Kickstarted in mid-2017, My Time at Portia is the latest title from Chinese developers Pathea Games, whose previous work includes Planet Explorers. Visually inspired by the legendary Studio Ghibli, My Time at Portia channels games like Rune Factory, Harvest Moon, Animal Crossing, and Dark Cloud 2. Players will arrive to the town of Portia where they will rebuild their father’s workshop and win the hearts of the townsfolk.
My Time at Portia is set in a second age of humans, only a couple of generations past a near apocalyptic event. The Church of Light and Research Council are now in a tug of war with what to do with old knowledge recovered in the ruins. Beyond the ideological struggle is Portia, a small frontier town filled with charming villagers to befriend and just maybe fall in love. The game’s writing is light hearted, considering the oddly grim backdrop. I do hope the developers add more conversation possibilities with the townspeople as the early access phase continues. Talking with villagers daily is a quick way of improving relationships, and reading the same couple of lines every day gets boring rather quick. There are some minor spelling and grammar errors that still need to be fixed, but nothing that can’t be addressed during the early access phase.

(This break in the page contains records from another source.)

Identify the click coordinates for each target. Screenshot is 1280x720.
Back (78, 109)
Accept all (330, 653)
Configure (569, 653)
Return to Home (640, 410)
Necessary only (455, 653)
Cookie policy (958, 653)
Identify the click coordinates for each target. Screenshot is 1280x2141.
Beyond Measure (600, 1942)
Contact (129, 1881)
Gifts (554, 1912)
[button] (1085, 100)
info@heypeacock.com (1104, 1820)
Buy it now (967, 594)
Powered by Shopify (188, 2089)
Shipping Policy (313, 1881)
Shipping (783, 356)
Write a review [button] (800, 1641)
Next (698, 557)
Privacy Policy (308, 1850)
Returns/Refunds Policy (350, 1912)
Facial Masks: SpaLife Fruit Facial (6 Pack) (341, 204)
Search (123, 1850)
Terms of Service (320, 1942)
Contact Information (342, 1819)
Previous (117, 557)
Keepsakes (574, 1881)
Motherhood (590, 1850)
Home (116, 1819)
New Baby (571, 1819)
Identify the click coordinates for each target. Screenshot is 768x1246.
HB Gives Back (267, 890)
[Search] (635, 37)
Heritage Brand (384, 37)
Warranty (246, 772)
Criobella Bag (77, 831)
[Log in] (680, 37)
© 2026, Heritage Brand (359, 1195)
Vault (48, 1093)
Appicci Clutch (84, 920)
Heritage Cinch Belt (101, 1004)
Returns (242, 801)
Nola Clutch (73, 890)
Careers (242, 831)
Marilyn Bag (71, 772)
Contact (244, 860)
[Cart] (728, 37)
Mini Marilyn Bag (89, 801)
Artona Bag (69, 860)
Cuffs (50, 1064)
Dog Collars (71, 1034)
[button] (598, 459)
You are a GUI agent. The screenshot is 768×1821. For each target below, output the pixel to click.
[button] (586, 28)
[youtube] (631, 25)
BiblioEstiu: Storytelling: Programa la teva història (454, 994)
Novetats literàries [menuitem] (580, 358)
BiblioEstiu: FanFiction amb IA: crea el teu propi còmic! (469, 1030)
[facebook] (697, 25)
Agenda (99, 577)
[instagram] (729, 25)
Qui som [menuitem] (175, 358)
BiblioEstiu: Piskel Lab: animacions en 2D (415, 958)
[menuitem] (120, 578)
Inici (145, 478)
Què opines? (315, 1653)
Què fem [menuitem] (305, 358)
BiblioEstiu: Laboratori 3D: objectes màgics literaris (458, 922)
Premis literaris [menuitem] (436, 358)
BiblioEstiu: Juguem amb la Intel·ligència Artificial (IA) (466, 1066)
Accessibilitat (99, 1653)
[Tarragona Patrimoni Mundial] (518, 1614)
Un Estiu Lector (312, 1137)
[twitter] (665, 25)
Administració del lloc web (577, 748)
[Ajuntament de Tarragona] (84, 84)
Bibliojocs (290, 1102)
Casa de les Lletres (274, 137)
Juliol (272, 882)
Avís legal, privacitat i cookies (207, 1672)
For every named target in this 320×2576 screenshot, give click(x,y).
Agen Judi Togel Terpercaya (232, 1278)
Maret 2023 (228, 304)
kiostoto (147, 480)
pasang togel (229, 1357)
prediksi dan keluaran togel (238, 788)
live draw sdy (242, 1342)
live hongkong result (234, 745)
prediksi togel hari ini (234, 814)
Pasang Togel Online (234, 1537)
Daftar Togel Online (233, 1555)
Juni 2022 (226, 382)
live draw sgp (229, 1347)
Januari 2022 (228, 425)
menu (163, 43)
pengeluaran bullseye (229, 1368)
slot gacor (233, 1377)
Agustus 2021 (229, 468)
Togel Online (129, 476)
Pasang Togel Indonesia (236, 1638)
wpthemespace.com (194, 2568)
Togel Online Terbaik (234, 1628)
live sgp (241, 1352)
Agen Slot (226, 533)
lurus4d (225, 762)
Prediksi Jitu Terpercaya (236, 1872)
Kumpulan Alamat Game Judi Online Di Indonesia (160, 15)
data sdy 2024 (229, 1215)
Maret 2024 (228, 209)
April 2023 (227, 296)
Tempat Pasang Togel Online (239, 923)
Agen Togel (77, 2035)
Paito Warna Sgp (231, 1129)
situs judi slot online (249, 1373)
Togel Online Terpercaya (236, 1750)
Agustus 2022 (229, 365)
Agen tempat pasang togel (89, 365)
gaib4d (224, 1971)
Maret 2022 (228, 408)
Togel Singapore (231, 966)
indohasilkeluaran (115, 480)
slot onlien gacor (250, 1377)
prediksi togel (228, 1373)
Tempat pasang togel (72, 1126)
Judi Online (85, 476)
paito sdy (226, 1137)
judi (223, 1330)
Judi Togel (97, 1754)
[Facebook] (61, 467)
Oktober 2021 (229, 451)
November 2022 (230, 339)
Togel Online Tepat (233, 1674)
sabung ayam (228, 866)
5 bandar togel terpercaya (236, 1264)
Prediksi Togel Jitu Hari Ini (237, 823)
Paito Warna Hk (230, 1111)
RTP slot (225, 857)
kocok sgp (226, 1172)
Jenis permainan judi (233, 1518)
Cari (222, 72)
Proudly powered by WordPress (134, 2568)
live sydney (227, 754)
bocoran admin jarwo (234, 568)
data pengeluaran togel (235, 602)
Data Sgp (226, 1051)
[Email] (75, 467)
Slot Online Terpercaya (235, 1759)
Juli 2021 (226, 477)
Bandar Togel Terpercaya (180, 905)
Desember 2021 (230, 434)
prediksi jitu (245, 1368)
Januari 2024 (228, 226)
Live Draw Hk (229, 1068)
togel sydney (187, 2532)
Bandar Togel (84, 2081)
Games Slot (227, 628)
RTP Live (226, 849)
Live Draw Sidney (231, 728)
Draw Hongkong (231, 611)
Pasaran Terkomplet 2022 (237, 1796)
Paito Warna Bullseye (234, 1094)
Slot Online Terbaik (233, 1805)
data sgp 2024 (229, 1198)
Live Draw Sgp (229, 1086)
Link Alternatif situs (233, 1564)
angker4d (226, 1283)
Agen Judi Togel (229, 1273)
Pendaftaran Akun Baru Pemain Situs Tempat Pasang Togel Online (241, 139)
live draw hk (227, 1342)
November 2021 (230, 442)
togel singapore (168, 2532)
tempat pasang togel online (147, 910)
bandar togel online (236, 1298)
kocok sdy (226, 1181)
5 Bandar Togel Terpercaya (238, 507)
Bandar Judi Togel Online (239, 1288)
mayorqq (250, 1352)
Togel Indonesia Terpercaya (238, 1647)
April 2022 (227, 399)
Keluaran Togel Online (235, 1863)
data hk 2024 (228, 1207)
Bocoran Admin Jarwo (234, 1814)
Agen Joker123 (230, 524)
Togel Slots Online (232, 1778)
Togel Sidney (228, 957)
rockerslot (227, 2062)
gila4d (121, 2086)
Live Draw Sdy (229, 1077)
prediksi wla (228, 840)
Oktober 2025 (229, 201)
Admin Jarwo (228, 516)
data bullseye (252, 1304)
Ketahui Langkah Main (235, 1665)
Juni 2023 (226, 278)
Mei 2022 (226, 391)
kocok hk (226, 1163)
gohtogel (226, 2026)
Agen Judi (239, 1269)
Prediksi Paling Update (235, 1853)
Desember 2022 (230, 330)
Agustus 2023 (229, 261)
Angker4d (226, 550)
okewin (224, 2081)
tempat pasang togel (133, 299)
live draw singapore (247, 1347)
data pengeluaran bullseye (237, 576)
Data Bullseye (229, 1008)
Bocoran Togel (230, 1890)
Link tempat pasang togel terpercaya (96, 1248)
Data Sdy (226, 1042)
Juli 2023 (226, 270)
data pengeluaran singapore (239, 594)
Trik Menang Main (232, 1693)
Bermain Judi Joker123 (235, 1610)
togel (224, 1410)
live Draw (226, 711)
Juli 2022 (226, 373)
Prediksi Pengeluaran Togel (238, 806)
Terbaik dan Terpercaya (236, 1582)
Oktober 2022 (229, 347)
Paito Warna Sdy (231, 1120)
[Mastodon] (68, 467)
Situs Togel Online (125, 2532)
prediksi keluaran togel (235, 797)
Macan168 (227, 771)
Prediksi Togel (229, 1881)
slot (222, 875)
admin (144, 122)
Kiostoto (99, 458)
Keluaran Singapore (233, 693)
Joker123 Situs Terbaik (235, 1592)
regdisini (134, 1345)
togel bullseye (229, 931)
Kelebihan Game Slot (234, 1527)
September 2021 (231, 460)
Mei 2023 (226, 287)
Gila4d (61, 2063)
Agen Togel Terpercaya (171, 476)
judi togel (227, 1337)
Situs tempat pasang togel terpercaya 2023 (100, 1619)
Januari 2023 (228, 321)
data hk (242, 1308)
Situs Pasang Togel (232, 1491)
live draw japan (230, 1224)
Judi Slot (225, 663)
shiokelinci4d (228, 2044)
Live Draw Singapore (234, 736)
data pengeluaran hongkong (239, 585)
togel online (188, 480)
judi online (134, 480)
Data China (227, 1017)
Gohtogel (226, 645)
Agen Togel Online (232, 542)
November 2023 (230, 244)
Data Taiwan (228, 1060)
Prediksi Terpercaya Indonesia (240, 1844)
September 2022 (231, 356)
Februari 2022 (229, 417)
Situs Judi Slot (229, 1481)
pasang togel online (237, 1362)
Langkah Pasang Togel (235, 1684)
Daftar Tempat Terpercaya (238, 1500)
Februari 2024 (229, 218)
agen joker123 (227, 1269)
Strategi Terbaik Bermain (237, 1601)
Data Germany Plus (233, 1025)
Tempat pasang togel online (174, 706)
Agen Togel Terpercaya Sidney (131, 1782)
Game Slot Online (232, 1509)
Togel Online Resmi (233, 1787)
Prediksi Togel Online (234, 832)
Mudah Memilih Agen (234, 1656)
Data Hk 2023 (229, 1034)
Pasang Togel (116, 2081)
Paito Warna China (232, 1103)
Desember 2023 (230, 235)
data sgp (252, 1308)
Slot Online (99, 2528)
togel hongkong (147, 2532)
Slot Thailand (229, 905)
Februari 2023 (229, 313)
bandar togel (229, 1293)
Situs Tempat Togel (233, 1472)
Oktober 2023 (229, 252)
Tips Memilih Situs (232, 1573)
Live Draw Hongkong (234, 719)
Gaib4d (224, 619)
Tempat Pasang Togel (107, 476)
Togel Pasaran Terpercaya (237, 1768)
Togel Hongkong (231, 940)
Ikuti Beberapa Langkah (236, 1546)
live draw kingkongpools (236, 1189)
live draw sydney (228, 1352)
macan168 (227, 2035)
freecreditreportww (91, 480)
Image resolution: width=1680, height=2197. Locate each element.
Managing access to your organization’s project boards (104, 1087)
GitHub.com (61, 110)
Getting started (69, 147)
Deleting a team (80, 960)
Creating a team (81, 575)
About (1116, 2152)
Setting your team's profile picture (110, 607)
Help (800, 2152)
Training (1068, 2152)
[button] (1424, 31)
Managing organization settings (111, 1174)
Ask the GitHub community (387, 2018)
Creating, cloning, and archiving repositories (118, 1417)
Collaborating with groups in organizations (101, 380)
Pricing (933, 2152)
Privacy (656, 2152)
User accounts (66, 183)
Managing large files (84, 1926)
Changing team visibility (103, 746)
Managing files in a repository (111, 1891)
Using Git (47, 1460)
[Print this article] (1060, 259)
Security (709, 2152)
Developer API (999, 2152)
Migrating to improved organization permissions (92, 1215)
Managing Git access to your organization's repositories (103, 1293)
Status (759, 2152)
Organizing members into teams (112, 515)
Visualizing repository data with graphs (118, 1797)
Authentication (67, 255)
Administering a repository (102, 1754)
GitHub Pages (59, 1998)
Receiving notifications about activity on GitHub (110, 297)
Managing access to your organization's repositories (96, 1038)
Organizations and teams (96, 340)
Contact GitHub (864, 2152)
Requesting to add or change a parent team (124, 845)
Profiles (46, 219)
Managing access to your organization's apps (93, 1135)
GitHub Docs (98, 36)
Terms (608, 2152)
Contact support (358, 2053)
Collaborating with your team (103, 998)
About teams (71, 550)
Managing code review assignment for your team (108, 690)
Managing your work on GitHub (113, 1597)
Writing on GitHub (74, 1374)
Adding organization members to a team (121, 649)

My Time at Portia is a buffet of casual simulation and RPG mechanics. It lets gamers sample a little bit of everything with a gentle learning curve and simple, accessible mechanics. The game’s two foundations are manufacturing items and socializing with the townspeople. Almost all the farming, mining, gathering, and fighting in My Time at Portia is done to collect the necessary raw materials to fulfill commissions, complete quests, or simply turning a profit. There is already a weighty tech tree that will have players trying everything the game has to offer. I really like how the game splits crafting into small projects on work tables and machines and larger, multi-step projects on the assembly pad.
The gathering and farming mechanics in the game are solid so far. The game’s way of repopulating the map is well thought out and works great. I think allowing players to reset the Ancient Ruins by having players “travel” to a new level of the mine is a creative explanation. The farming is a little less intense compared to Harvest Moon or Stardew Valley, but still ticks all the boxes to deliver a basic, yet enjoyable experience.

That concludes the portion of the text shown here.